WORK ORDER>
Could you show each line of the records that contains the word "computer"?

RECORDS TO PROCESS>
^^^^
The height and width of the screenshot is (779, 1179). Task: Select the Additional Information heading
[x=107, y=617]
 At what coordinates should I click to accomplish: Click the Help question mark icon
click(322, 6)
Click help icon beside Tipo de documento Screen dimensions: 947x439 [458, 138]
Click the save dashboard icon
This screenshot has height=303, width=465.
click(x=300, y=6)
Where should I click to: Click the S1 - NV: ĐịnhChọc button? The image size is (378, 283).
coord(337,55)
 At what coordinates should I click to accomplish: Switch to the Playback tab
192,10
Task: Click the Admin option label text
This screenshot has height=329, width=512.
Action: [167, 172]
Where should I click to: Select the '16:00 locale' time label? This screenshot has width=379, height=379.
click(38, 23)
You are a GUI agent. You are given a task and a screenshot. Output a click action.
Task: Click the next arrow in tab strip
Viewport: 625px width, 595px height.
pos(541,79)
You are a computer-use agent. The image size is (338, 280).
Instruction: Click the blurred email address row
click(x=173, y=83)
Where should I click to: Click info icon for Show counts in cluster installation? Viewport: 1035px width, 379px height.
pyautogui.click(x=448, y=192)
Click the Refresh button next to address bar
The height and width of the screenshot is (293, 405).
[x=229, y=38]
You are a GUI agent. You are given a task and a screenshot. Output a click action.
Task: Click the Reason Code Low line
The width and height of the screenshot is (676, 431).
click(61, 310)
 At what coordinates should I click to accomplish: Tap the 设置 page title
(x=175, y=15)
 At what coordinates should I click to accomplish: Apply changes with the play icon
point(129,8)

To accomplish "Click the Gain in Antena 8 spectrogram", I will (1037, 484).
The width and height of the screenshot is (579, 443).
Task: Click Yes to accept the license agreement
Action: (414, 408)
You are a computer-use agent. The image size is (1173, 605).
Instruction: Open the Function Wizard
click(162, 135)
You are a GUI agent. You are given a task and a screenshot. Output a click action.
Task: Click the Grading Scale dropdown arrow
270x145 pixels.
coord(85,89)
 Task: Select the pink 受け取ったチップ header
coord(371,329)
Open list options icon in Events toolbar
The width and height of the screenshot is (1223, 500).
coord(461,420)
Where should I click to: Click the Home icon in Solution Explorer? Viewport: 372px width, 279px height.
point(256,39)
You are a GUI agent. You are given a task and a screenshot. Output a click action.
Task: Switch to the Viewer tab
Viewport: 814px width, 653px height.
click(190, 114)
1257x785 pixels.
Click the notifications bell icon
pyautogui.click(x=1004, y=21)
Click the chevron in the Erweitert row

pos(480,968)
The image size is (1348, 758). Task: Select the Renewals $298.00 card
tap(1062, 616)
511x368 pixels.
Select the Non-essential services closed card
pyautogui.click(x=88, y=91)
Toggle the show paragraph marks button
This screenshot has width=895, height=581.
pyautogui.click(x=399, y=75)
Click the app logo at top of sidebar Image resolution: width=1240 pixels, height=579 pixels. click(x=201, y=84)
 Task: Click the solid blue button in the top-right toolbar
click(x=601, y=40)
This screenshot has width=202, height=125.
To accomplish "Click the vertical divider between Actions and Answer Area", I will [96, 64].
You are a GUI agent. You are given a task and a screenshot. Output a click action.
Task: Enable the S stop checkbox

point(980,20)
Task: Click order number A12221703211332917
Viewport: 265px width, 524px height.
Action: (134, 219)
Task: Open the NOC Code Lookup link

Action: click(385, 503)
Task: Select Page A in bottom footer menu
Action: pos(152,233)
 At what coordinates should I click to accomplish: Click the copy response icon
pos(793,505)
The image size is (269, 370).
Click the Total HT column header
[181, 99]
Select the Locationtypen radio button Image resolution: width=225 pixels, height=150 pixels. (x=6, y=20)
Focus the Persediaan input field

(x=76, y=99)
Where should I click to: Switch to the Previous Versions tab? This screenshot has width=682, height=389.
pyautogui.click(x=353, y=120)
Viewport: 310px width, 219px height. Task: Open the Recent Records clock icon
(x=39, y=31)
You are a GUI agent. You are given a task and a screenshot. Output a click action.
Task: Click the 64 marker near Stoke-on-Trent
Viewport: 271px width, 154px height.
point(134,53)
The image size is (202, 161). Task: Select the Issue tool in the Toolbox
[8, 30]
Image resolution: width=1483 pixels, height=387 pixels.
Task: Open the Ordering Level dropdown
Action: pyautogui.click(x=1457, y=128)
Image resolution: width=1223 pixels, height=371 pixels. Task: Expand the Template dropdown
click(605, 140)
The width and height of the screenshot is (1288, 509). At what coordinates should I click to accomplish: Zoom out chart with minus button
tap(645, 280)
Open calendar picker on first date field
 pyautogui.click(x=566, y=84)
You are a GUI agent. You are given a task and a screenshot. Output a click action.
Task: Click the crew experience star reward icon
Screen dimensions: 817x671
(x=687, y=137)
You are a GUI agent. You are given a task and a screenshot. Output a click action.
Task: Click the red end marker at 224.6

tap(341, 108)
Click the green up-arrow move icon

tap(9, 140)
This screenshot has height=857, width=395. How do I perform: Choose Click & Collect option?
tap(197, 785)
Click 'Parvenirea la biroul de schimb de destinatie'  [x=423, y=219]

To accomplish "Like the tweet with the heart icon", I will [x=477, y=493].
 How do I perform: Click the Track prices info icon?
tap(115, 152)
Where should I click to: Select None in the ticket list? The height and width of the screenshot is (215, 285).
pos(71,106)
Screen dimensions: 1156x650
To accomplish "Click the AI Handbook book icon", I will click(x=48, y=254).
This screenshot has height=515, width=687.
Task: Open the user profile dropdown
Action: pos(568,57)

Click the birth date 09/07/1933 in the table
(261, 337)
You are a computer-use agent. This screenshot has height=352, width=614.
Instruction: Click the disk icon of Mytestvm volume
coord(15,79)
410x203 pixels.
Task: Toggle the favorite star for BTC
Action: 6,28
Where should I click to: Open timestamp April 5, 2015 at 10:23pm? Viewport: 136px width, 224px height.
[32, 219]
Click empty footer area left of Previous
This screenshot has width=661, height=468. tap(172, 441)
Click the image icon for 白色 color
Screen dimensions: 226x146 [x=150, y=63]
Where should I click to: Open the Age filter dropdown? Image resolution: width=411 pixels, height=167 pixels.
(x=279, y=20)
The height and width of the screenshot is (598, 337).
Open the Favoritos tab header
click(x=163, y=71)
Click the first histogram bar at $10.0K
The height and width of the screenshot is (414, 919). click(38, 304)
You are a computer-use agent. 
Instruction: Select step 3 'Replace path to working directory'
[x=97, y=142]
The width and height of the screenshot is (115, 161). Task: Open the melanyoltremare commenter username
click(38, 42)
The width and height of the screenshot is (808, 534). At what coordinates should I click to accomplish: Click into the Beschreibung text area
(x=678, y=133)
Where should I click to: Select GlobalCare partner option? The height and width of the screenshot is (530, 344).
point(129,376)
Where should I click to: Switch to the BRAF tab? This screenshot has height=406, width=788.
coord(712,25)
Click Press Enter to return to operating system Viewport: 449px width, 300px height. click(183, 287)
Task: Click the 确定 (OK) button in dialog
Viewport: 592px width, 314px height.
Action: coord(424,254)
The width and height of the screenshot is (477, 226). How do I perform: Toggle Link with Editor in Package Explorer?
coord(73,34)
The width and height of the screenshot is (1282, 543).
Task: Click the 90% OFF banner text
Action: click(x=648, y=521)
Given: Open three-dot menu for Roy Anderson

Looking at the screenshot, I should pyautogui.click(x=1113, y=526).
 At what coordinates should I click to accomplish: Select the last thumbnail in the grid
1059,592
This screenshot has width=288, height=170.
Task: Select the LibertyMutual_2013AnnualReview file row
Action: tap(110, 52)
^^^^
EXPECTED OUTPUT>
You are a computer-use agent. The image size is (338, 280).
You are a computer-use agent. The image size is (1173, 605).
You are a computer-use agent. This screenshot has height=352, width=614.
You are a computer-use agent. 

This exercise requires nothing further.